Refueling the R/V Atlantis

WHOI R/V Atlantis refueling in Woods Hole between cruises. Click image for larger view.

Off to Sea!
July 11, 2003

Diana Payne
Connecticut Sea Grant

There is a pleasure in the pathless woods,
There is a rapture on the lonely shore,
There is a society where none intrudes,
By the deep sea, and music in its roar….

-Byron, Childe Harold’s Pilgrimage

The 2003 Mountains in the Sea expedition has departed Woods Hole, Mass., to explore the New England Seamount chain, which extends from Georges Bank off coastal New England to just northeast of Bermuda. The mission plan includes DSV Alvin dives on Manning, Kelvin and Bear Seamounts to survey biodiversity patterns of deep sea corals, fishes and invertebrates. Kelvin Seamount has never before been mapped or explored, so we will make a multibeam map of Kelvin en route to Manning Seamount and use the map to determine where the Alvin will dive later this week.

Prior to departure, the education team conducted two Teacher Professional Development Institutes at Mystic Aquarium and at the Woods Hole Oceanographic Institution Exhibit Center. These sessions introduced educators to mission-specific lessons and activities, and to NOAA’s Office of Ocean Exploration. Science personnel made presentations to explain the goals and objectives of the cruise plan. Additionally, educators were introduced to activities comparing shipboard research and lifestyles aboard the 19th century HMS Challenger and modern research vessels, including the R/V Atlantis.

Anne Simpson trying on a mask

Graduate student Anne Simpson testing an emergency breathing apparatus for her upcoming Alvin dive. Click image for larger view.

Many of the science and education crew have worked together before on the Deep East 2001 cruise. The team on the first leg of the Deep East expedition had planned to explore Bear and Physalia seamounts, but dives were cancelled due to Hurricane Erin. The science team will return to Bear Seamount on this cruise, as well as several other little known seamounts in the New England chain, to expand on the 2001 work. They will also continue work that was conducted on a recent New England seamount exploration in June 2003. Two members of the Mountains in the Sea shipboard science team participated in the June research cruise. What they learned from that cruise will help us develop and implement our research plan.

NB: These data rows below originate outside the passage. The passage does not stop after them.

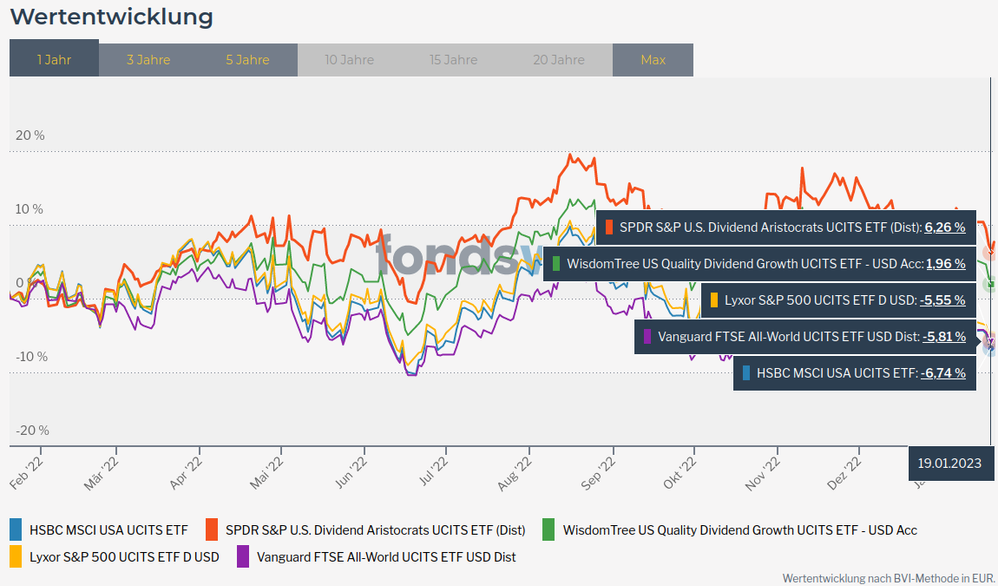Image resolution: width=998 pixels, height=586 pixels.
Task: Toggle blue HSBC MSCI USA legend swatch
Action: (x=16, y=529)
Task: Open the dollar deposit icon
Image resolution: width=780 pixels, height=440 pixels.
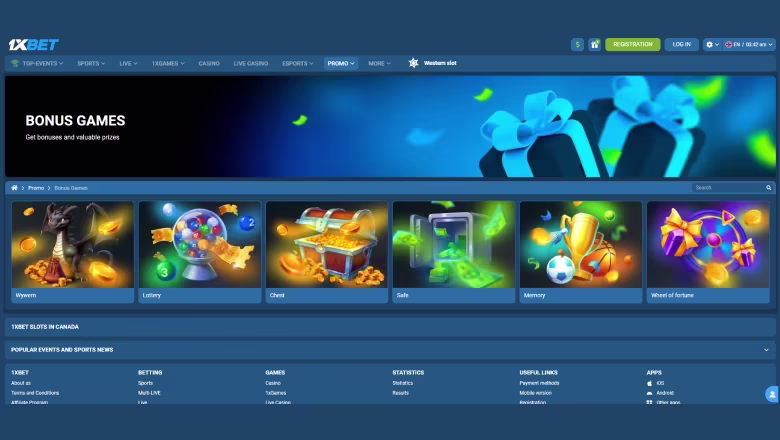Action: click(x=577, y=44)

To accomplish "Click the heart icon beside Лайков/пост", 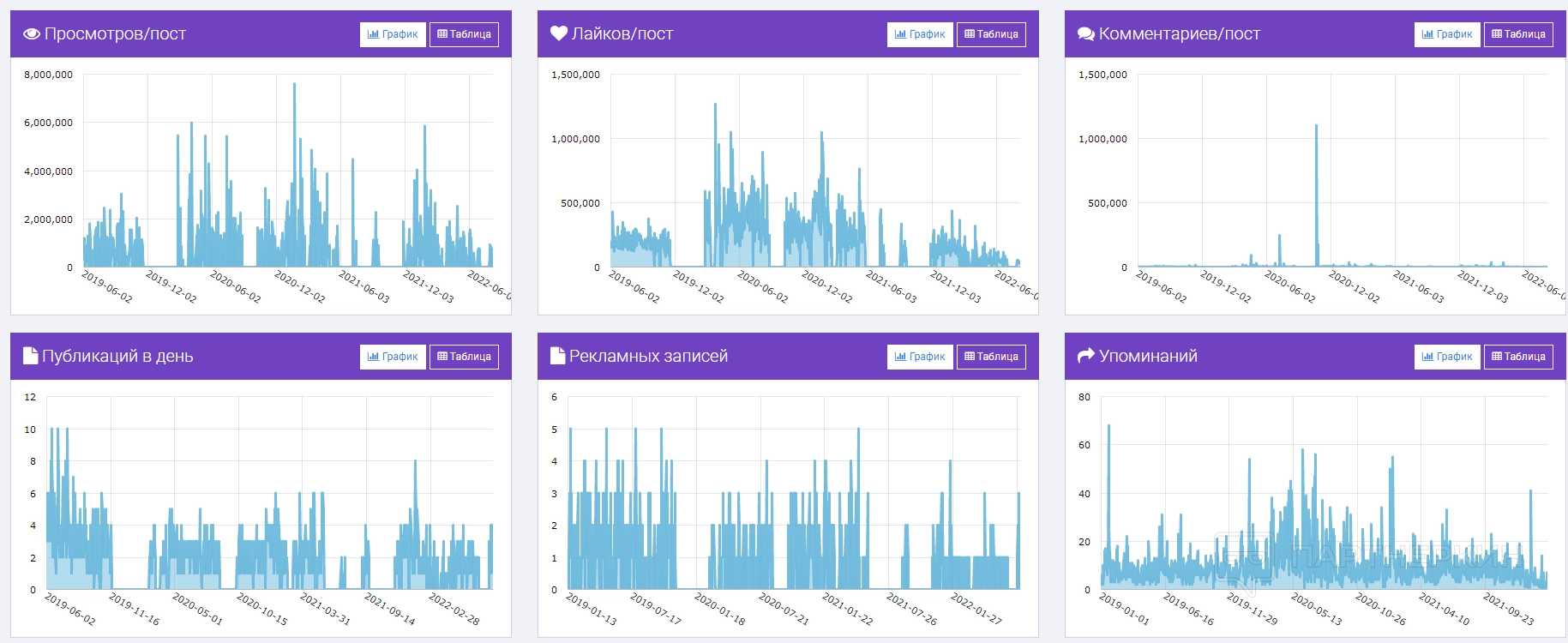I will [x=559, y=34].
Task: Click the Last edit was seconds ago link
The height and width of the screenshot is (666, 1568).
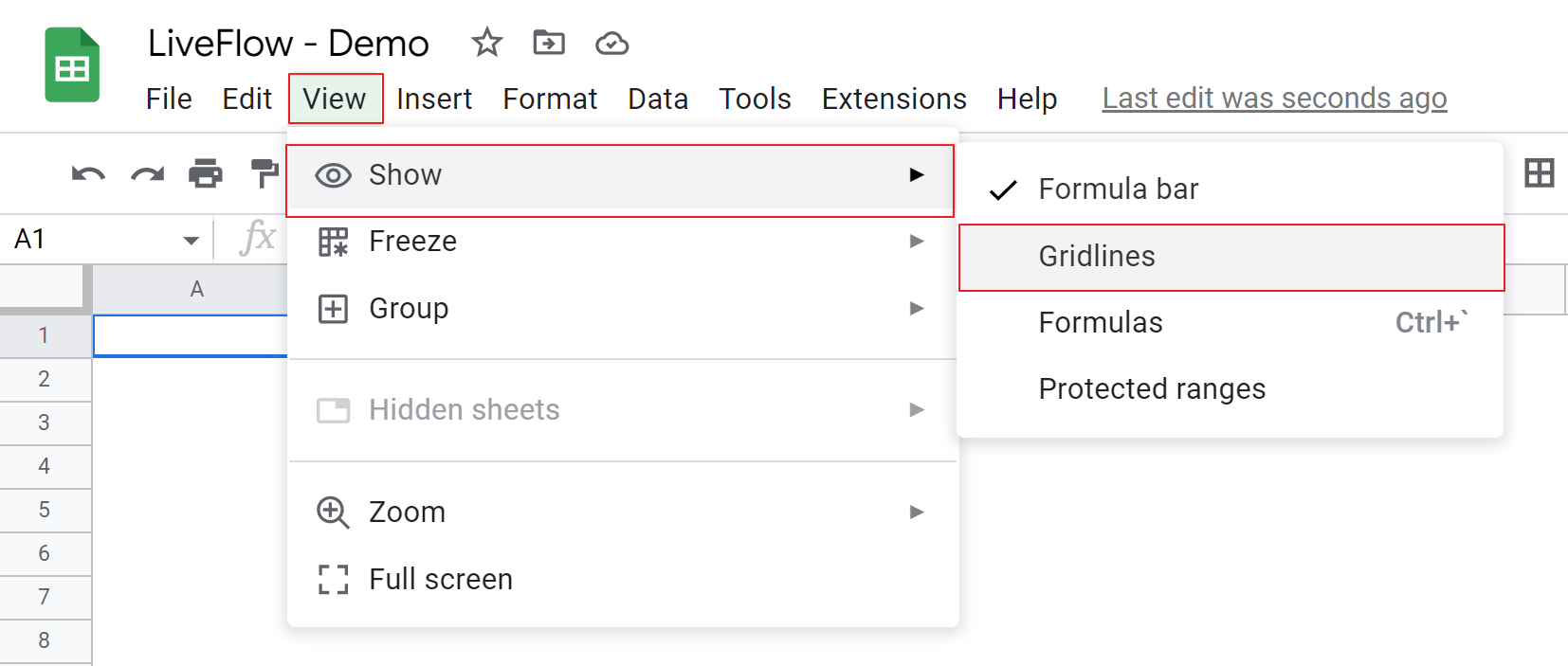Action: (x=1273, y=98)
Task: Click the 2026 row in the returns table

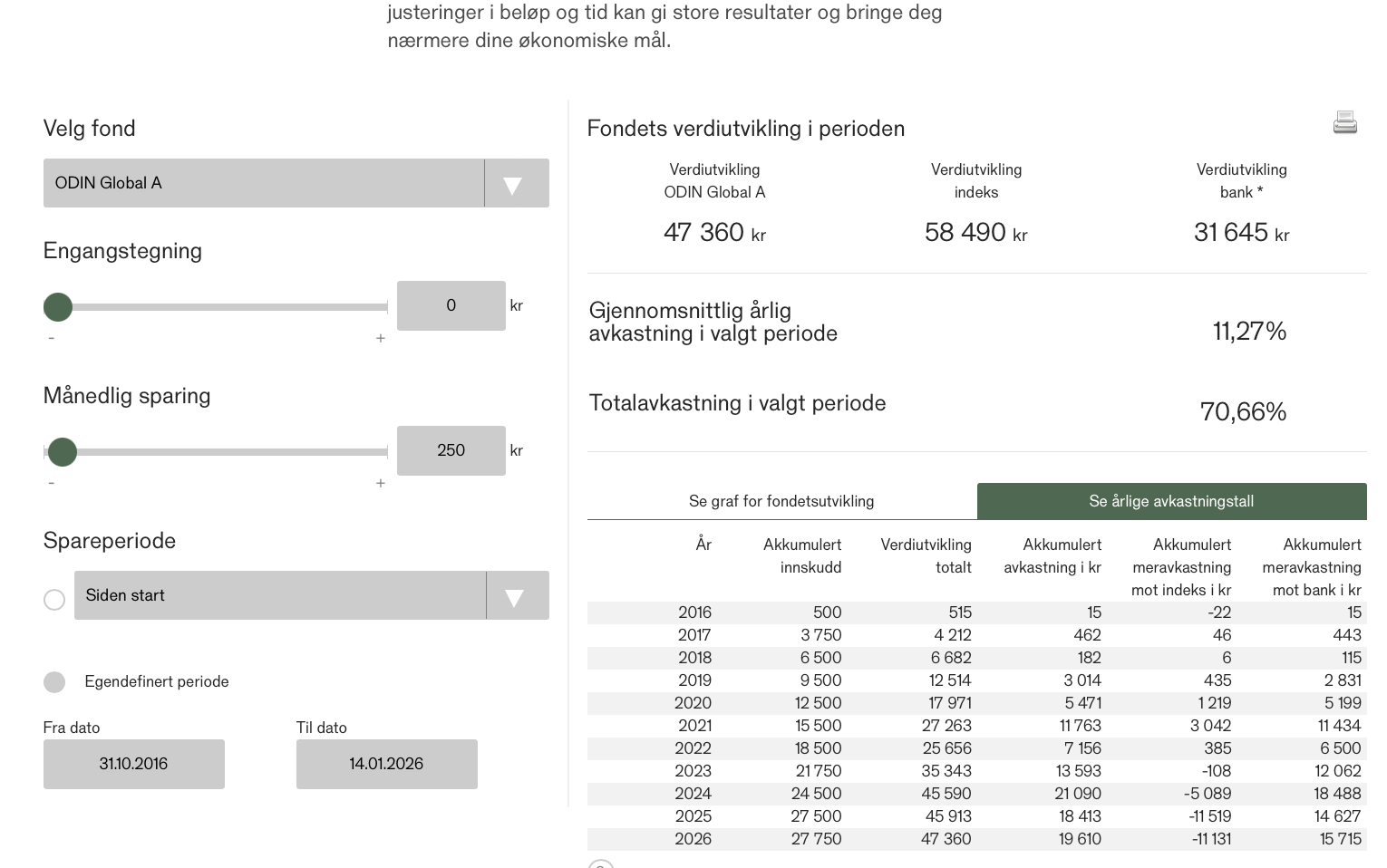Action: click(x=976, y=839)
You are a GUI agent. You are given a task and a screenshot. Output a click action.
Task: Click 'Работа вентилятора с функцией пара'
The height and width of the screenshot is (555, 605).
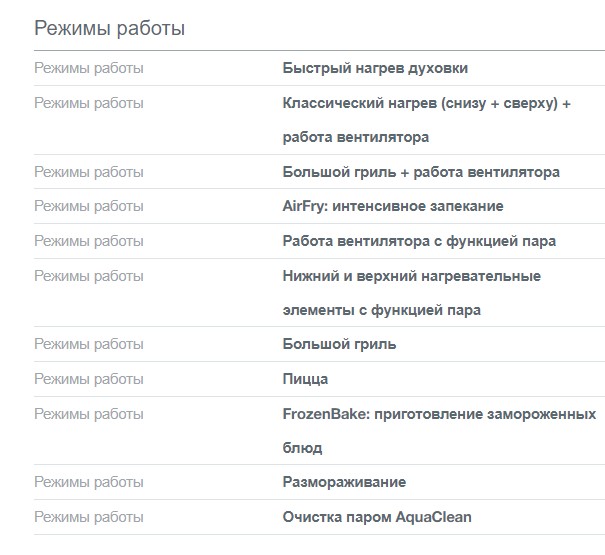coord(419,241)
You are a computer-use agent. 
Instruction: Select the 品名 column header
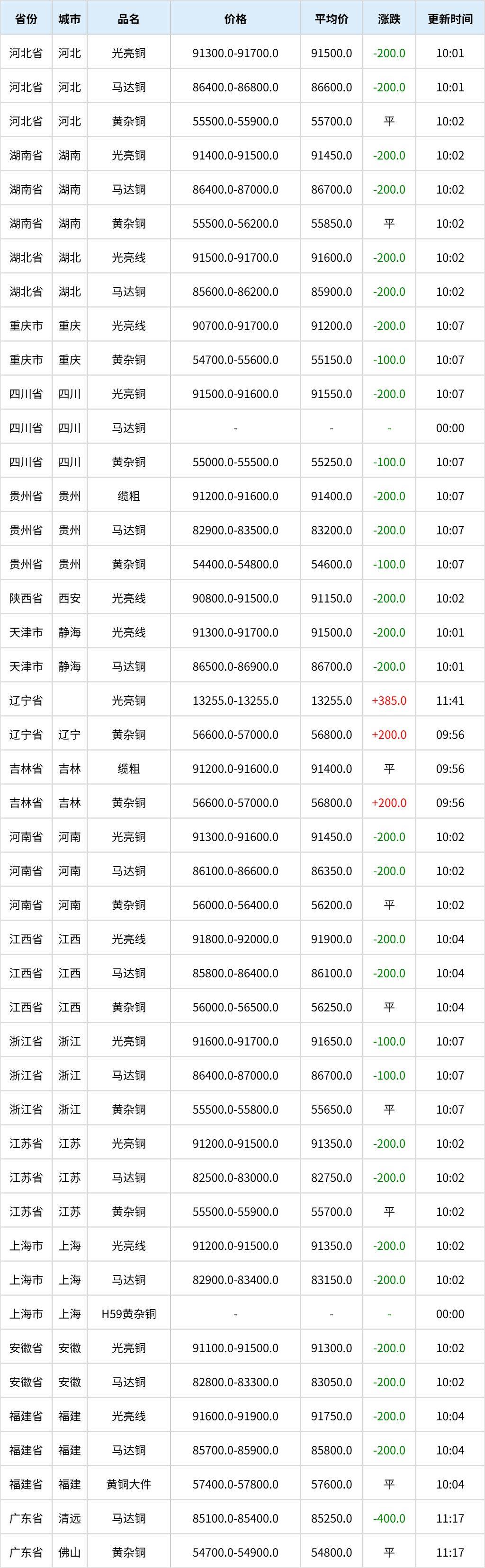tap(128, 19)
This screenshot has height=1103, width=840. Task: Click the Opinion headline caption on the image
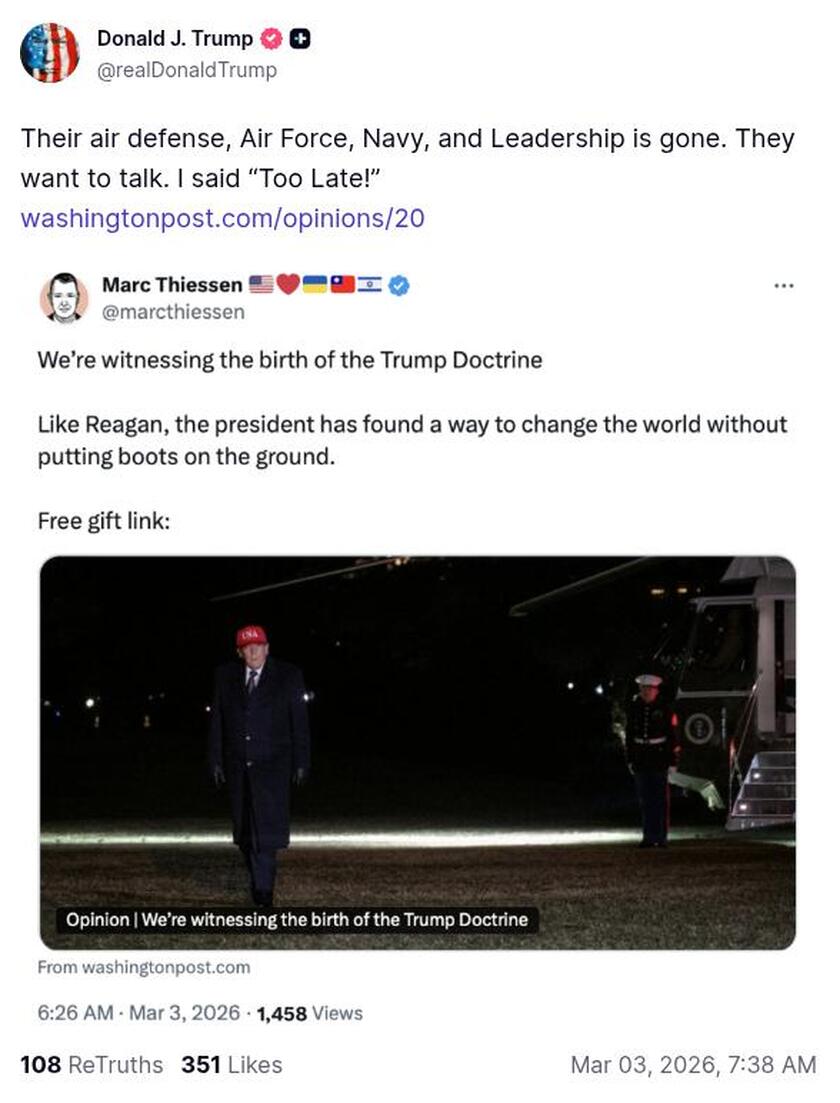coord(297,919)
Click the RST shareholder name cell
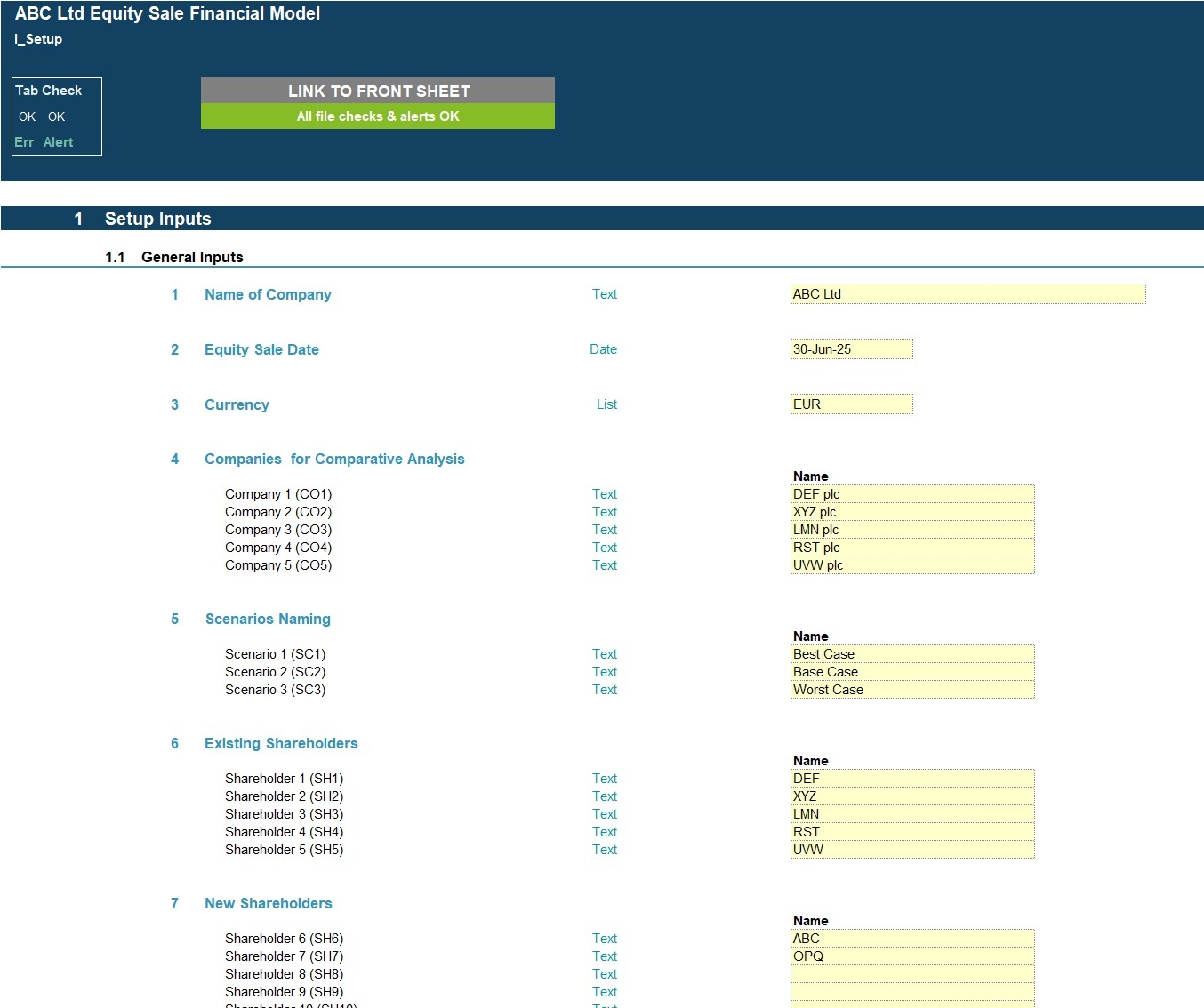 pos(911,831)
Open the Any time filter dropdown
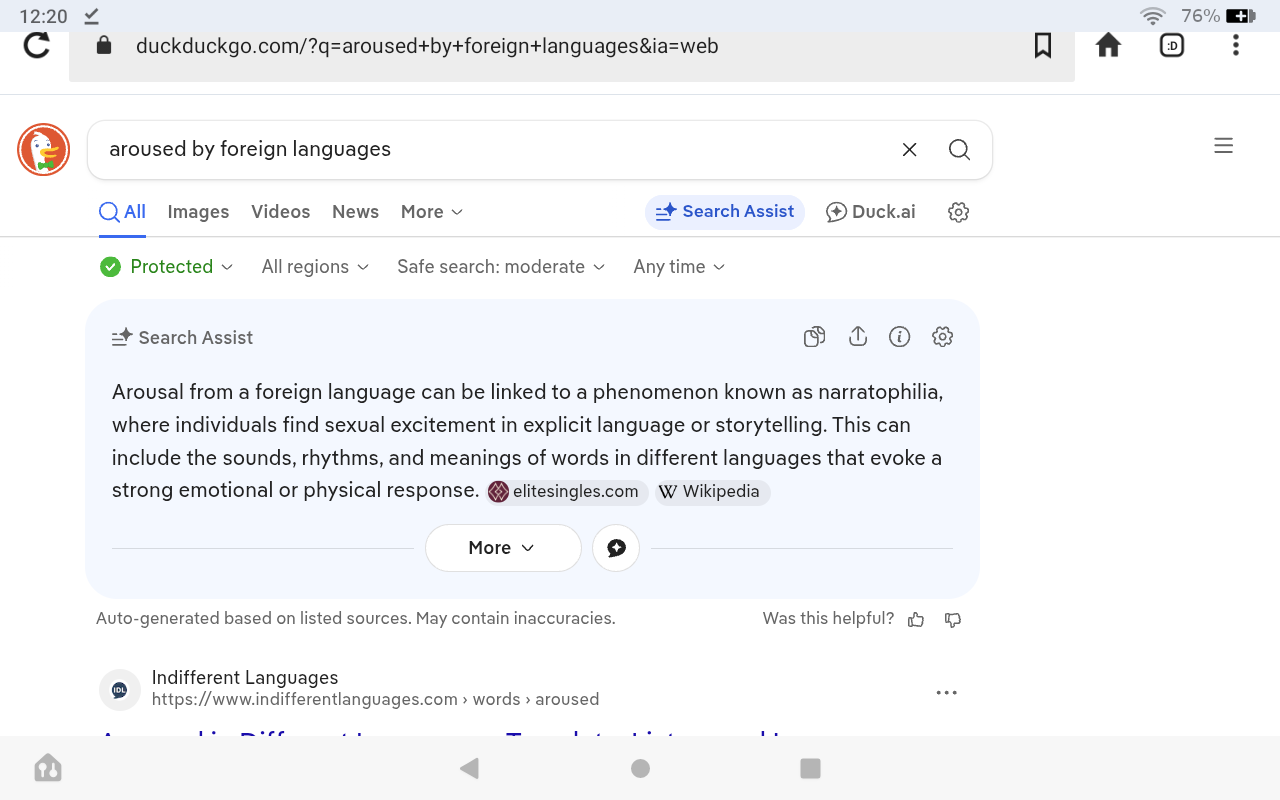This screenshot has width=1280, height=800. pos(679,267)
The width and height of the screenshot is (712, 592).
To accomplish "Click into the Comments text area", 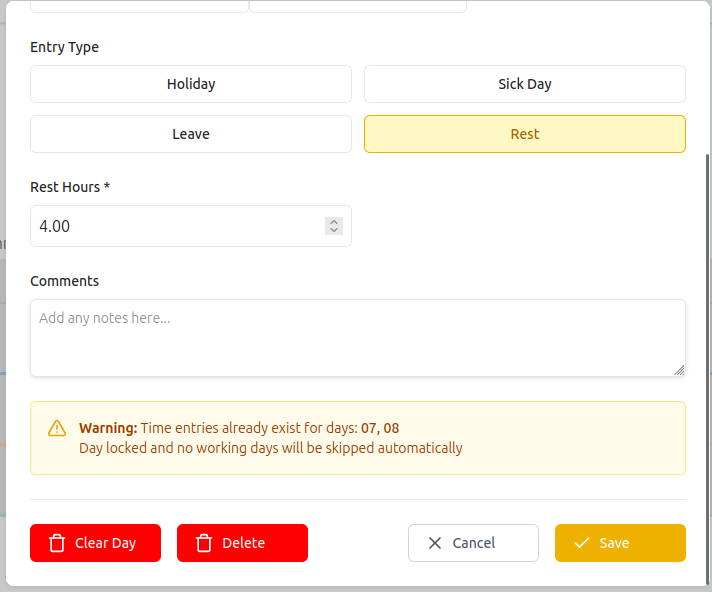I will click(357, 338).
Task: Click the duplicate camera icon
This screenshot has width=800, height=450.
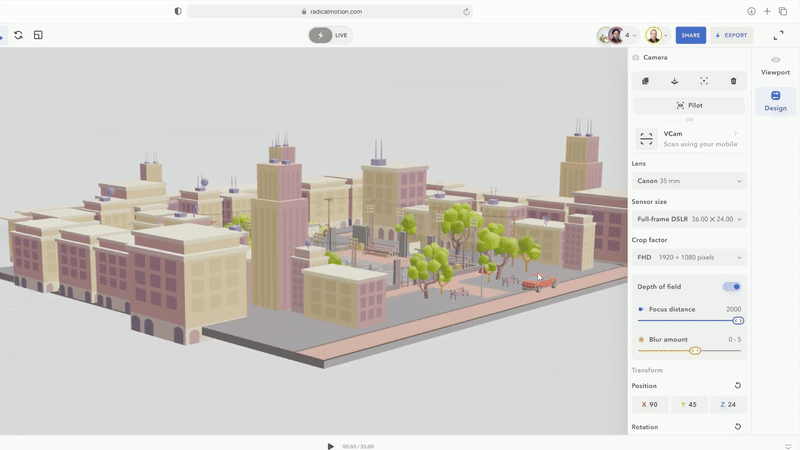Action: click(x=645, y=81)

While all hands continue to prepare for the mission and adjust to life at sea, former Deep East participants renew bonds with Atlantis crew members who were on board in September 2001. Safety, fire, and abandon ship drills began, and the weather took a turn for the worse as we passed through a cold front. Preparations continue as Alvin and its future occupants prepare for the scheduled dive sequence. All is well, and we are once again off to sea.

The DSV Alvin crew readies the sub for a dive.

The DSV Alvin crew readies the sub for a dive. Photo by M. Crosby. Click image for larger view.

Curiosity and Technology in the Deep Sea

July 11, 2003

Maya Crosby, Teacher, Lincoln Academy, Newcastle, Maine

“One dives and returns to the surface inarticulate with amazement…”

-William Beebe, Half Mile Down

Deep sea oceanography seems to be about technology coupled with a fascination with the unknown. The curiosity that caused scientists in London to plan a voyage to the depths of the sea in 1873 still inspires the principal investigators on this cruise. However, it takes a lot of technology to get there. There is so much fancy machinery on this vessel – for the scientific explorations and the comfort of the scientists and crew. It makes me think a lot about the comparison between ocean explorations done in the year 2003 as compared to 1870.

A deep-sea dredge that was used on the HMS Challenger

A deep-sea dredge that was used on the HMS Challenger. Image from: Voyage of the HMS Challenger during the years 1873-76: 1885 Narrative of the Cruise. Bossard (2003). Click image for larger view.

I’m sitting here typing on a laptop, having just downloaded some digital images, listening to a CD. The ship has a network, E-mail, and lots of computers. The scientists have brought digital still cameras, digital video cameras and players, microscopes, and a CTD sampling apparatus. The teachers and education crew are able to conduct digital video interviews with the scientists and then upload them to people on shore to be published live on the web. We have just been E-mailing folks back home so that we can set up a live satellite phone conversation with students on shore!

The explorers on the HMS Challenger were so limited in communication that they had to re-use sheets of paper, writing horizontally and then turning the paper and writing across in the other direction.